A typical customer life cycle begins with what is known as the attraction or reaching phase. Here, the supplier takes proactive steps to secure the attention of the consumer and generate interest. It is during this process that trust begins to be established between the two parties, providing a basis for ongoing dialogue.
The next phase of a customer life cycle is focused on acquiring the customer by providing incentives to make a purchase. Assuming that the interaction up to this point has been productive, and the supplier has been honest with the consumer, chances are this initial purchase will be pleasant for the consumer. If the purchase proves to live up to all the promises made by the supplier, the relationship is likely to progress to the next level. If not, the customer life cycle is likely to end at this point.

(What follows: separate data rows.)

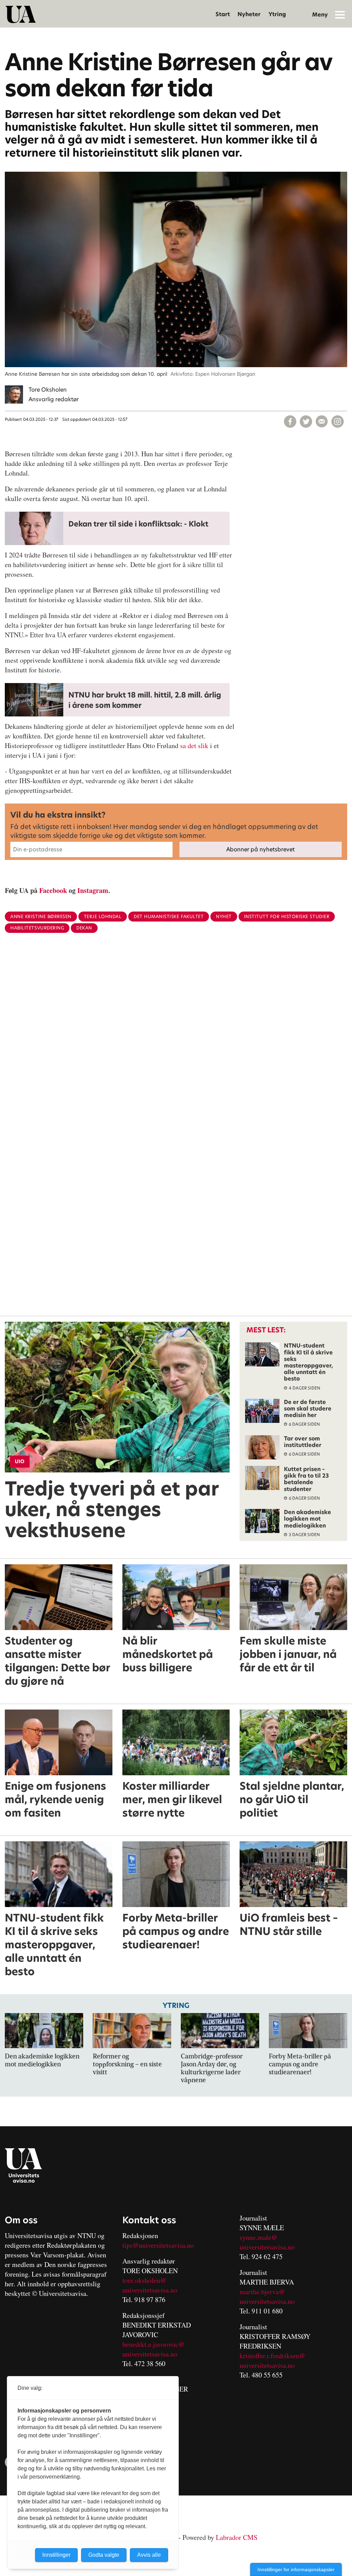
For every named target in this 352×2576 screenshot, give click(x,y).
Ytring (277, 14)
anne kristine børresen (40, 916)
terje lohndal (103, 916)
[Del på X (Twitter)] (306, 421)
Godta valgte (103, 2555)
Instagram (92, 890)
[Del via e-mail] (322, 421)
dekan (84, 928)
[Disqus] (176, 1051)
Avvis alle (149, 2555)
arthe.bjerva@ (265, 2291)
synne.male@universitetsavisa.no (267, 2242)
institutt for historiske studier (286, 916)
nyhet (224, 916)
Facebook (53, 890)
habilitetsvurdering (37, 928)
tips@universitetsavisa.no (158, 2245)
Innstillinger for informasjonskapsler (295, 2569)
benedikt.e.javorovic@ (153, 2344)
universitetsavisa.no (149, 2290)
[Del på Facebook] (290, 421)
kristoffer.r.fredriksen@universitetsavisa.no (272, 2360)
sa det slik (195, 745)
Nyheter (249, 14)
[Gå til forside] (21, 14)
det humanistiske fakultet (169, 916)
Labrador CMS (236, 2537)
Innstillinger (56, 2555)
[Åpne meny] (340, 14)
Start (223, 14)
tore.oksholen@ (144, 2280)
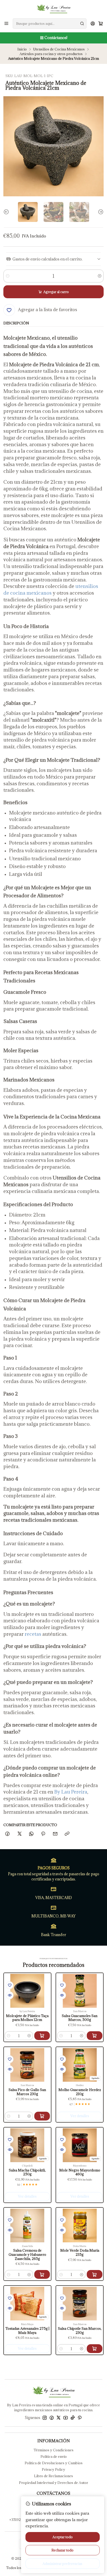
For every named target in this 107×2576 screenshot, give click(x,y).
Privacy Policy (53, 2469)
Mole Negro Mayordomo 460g (79, 2172)
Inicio (22, 49)
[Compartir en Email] (55, 1834)
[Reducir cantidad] (8, 276)
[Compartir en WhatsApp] (31, 1834)
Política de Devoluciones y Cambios (54, 2463)
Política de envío (54, 2456)
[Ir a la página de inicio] (53, 9)
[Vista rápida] (10, 1995)
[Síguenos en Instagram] (44, 2417)
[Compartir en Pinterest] (43, 1834)
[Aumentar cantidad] (99, 276)
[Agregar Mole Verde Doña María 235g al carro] (94, 2274)
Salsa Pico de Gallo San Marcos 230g (27, 2092)
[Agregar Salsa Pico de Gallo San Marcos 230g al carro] (42, 2116)
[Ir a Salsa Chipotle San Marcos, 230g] (79, 2303)
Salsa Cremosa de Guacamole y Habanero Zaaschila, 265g (27, 2254)
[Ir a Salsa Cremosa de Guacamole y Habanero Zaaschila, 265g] (27, 2225)
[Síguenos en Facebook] (51, 2417)
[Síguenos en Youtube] (65, 2417)
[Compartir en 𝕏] (19, 1834)
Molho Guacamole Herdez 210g (79, 2092)
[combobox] (49, 23)
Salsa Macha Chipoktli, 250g (27, 2172)
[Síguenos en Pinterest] (79, 2417)
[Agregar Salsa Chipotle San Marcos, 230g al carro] (94, 2348)
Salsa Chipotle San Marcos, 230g (80, 2330)
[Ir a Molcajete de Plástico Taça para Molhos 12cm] (27, 1990)
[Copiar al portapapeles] (67, 1834)
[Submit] (82, 23)
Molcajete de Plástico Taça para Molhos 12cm (27, 2018)
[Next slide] (100, 212)
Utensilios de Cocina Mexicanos (59, 49)
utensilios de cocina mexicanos (50, 589)
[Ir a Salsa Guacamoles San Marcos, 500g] (79, 1990)
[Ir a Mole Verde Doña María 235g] (79, 2225)
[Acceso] (92, 23)
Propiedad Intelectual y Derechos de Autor (53, 2482)
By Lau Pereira (70, 1792)
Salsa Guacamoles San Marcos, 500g (79, 2018)
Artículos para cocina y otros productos (51, 54)
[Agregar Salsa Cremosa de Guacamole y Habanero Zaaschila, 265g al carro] (42, 2274)
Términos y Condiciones (53, 2450)
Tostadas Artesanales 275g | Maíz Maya (27, 2330)
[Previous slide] (7, 212)
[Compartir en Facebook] (7, 1834)
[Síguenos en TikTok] (72, 2417)
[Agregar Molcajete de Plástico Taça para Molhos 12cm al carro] (42, 2035)
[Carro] (100, 23)
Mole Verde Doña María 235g (79, 2252)
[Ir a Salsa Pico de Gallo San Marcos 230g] (27, 2065)
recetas (33, 1634)
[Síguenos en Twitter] (58, 2417)
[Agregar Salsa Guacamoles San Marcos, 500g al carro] (94, 2035)
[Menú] (6, 23)
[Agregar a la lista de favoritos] (10, 1985)
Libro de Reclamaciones (53, 2476)
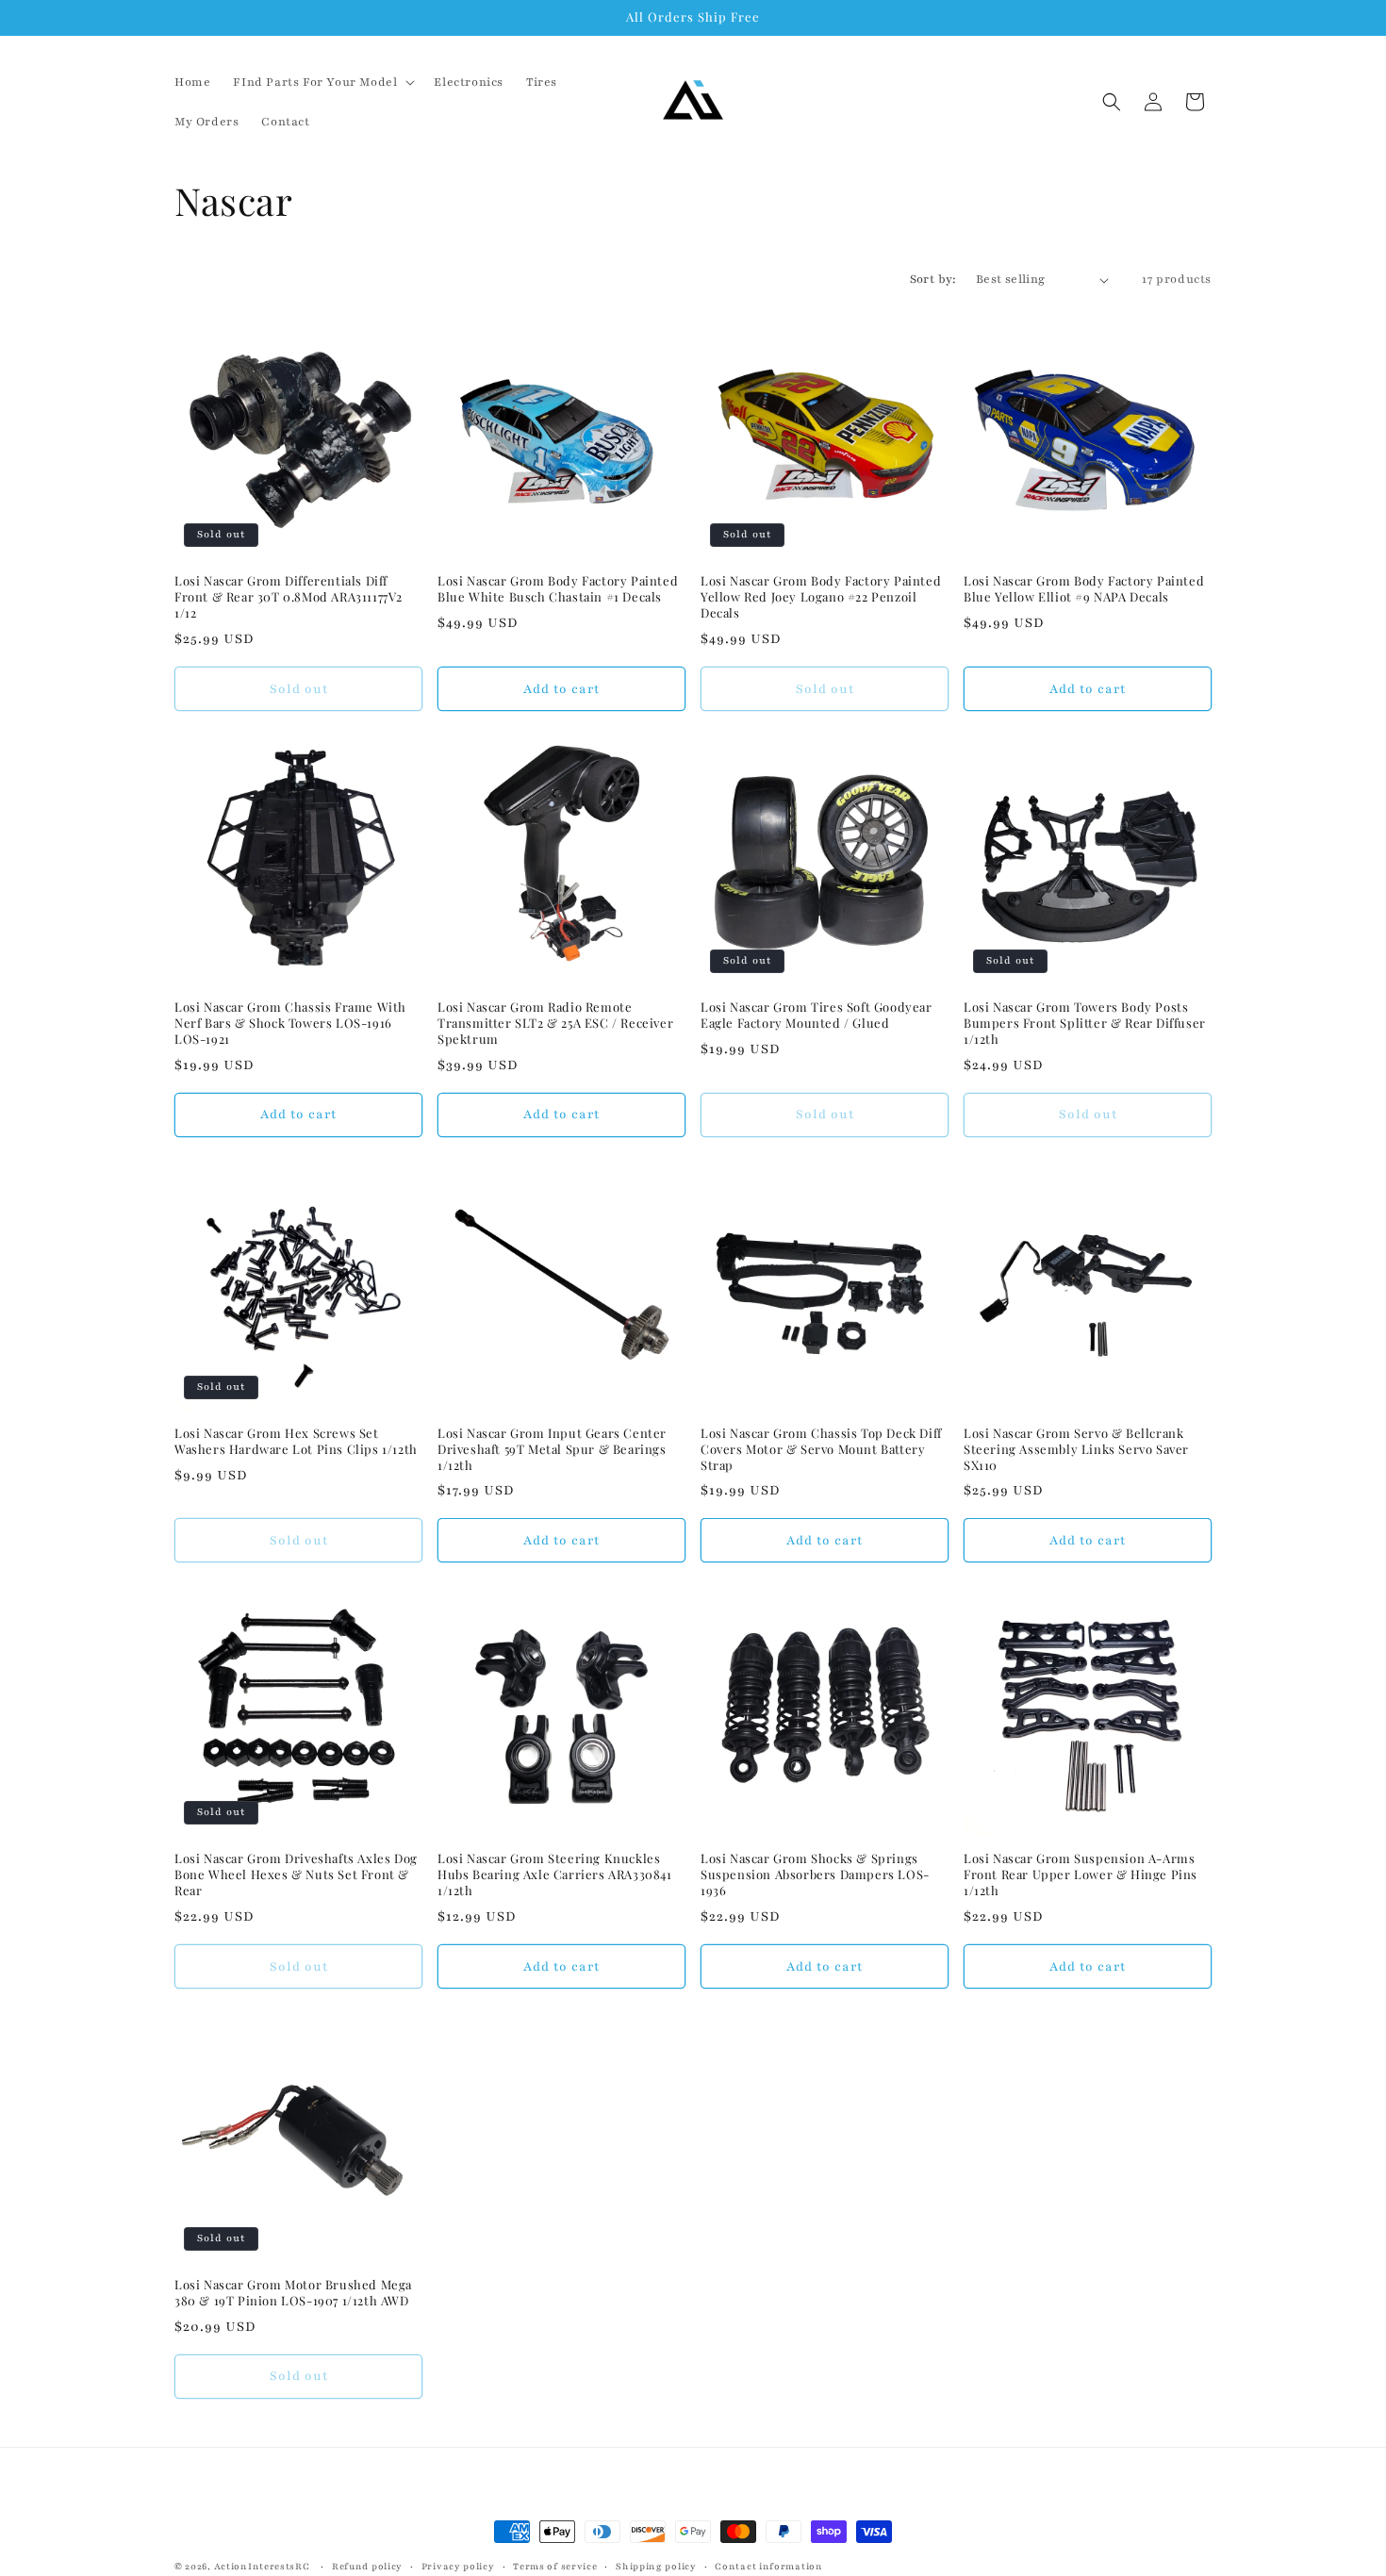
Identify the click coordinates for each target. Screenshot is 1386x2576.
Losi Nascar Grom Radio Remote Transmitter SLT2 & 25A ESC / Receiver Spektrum (555, 1023)
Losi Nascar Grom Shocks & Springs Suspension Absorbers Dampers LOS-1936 (815, 1874)
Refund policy (367, 2565)
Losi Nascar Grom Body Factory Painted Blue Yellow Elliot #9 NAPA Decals (1084, 588)
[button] (322, 82)
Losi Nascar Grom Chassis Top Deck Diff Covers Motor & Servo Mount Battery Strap (821, 1449)
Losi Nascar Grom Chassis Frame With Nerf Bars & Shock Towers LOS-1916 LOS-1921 (290, 1023)
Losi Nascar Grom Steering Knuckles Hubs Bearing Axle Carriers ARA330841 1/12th (554, 1874)
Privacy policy (458, 2565)
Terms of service (555, 2565)
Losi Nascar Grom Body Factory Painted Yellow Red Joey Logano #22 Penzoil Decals (821, 596)
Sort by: (933, 279)
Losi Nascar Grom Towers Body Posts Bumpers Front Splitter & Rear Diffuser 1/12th (1085, 1023)
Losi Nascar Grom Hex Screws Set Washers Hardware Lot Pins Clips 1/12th (296, 1441)
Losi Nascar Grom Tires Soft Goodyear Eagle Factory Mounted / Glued (816, 1015)
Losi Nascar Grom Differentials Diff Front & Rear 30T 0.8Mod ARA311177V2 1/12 (288, 596)
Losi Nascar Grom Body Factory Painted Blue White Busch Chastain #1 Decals (557, 588)
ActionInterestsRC (262, 2566)
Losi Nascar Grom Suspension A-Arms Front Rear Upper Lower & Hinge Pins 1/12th (1080, 1874)
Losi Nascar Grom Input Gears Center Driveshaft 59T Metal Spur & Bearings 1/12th (552, 1449)
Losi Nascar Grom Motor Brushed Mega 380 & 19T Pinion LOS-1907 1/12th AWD (293, 2292)
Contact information (768, 2565)
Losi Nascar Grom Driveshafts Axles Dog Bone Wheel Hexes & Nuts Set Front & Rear (296, 1874)
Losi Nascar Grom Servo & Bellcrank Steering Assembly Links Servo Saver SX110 (1076, 1449)
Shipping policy (656, 2565)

Once the attraction and acquisition stages are complete, the next phase of the customer life cycle has to do with converting the consumer. At this juncture, the consumer makes a commitment to continue purchasing goods and services from the provider, based on the success of the initial purchase. During this phase, the consumer is also likely to become an advocate for the supplier, promoting the goods and services to others within their social network. As the consumer continues to be happy with the relationship, stronger ties of loyalty are established and the client remains connected to the supplier over an extended period of time.
It is important to note that it is possible to end the customer life cycle at any point in the process. Even after strong ties are established and the client has demonstrated a great deal of loyalty, failure on the part of the supplier to maintain quality, acceptable pricing and to exhibit integrity and honesty can undermine the relationship. When events of this nature occur, the customer life cycle will normally end, and be extremely difficult to revive.